You'll be amazed at what $200 oil will accomplish.
And the end might be after we finish living. A lot of oil yet to be drilled, China is going to fund Africa wherever they can, oil in sub Saharan Africa, South America, Artic Circle, still yet to fully come online, Africa is supposed to be almost half the world by 2100, even if they just supplied themselves, the emissions of the last 200 years could equal the next 100.
$200 oil would be explained away as "growth".
I'm starting to equate the energy in a tank of diesel to my electrical usage, at 4.07kwh per day, it's 5.2 months. A huge amount of energy just to go for a drive.
A great interview as always and I very much appreciate hearing from Arthur. These talks have greatly improved my understanding of our most important resource. Thank you guys!
"How we going to fight our wars, without oil?"
If politicians & The statedepartement would be as energy aware as the military, we wouldn't be in this situation.

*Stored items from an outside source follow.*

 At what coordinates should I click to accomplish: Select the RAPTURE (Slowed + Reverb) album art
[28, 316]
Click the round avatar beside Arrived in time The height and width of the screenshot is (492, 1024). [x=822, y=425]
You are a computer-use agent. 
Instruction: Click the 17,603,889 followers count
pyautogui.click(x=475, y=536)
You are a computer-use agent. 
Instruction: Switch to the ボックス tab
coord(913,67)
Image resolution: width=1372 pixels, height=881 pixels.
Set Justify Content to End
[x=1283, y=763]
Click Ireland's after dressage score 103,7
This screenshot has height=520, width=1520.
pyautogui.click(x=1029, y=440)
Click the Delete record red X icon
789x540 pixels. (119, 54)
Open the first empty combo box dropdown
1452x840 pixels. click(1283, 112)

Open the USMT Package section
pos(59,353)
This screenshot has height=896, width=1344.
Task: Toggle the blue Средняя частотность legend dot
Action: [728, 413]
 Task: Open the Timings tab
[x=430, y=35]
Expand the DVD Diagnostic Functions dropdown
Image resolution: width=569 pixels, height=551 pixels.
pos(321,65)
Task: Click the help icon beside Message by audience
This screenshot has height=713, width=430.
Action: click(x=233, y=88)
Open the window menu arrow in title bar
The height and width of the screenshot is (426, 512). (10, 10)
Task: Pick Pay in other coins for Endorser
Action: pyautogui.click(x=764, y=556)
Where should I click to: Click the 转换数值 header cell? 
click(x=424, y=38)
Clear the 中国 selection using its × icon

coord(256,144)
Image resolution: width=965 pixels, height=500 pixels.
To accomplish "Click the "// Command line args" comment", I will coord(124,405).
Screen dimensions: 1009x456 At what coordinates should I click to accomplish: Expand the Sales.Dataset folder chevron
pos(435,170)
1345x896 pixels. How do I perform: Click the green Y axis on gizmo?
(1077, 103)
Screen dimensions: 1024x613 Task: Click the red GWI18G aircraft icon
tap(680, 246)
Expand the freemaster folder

It is rare to discover such
Pure honesty!
Art Berman has it pretty well nailed down here. (Petroleum Geologist here speaking...)
I have two shale wells that have produced over 500kbbl each. The first was drilled in July 2014 and the second was drilled in Nov 2017. The second one was recently refracked and is producing back at nearly initial levels and has done so since it was re-fracked in July. That's on one section that only has 5 wells. On another section we have 25 wells and none of those wells have produced as much oil as the ones on the less densely developed property. The overall production on that section is higher but not on a per well basis.
I should also add that the section with 25 wells also had 10 of the older wells drilled between 1960 and 1990. None of those wells produced more than 40kbbl over their lifetime and their max production was maybe 100 bbl/day. The shale wells generally produced over 400 bbl/day initially and some were producing as much as 800bbl/day and those are just oil figures not including gas of which there is quite a lot. The calls made by people like Art were way off base as he admits.
itll be wrong again, so tired of hearing about opeak oil when shale hasnt even been tapped across the world
@@adairjanney7109
The need for shale and the like is in itself proof positive of peak oil. Noone would be messing with that if sweet light were still abundant.
The question is not that oil will become non-viable but when.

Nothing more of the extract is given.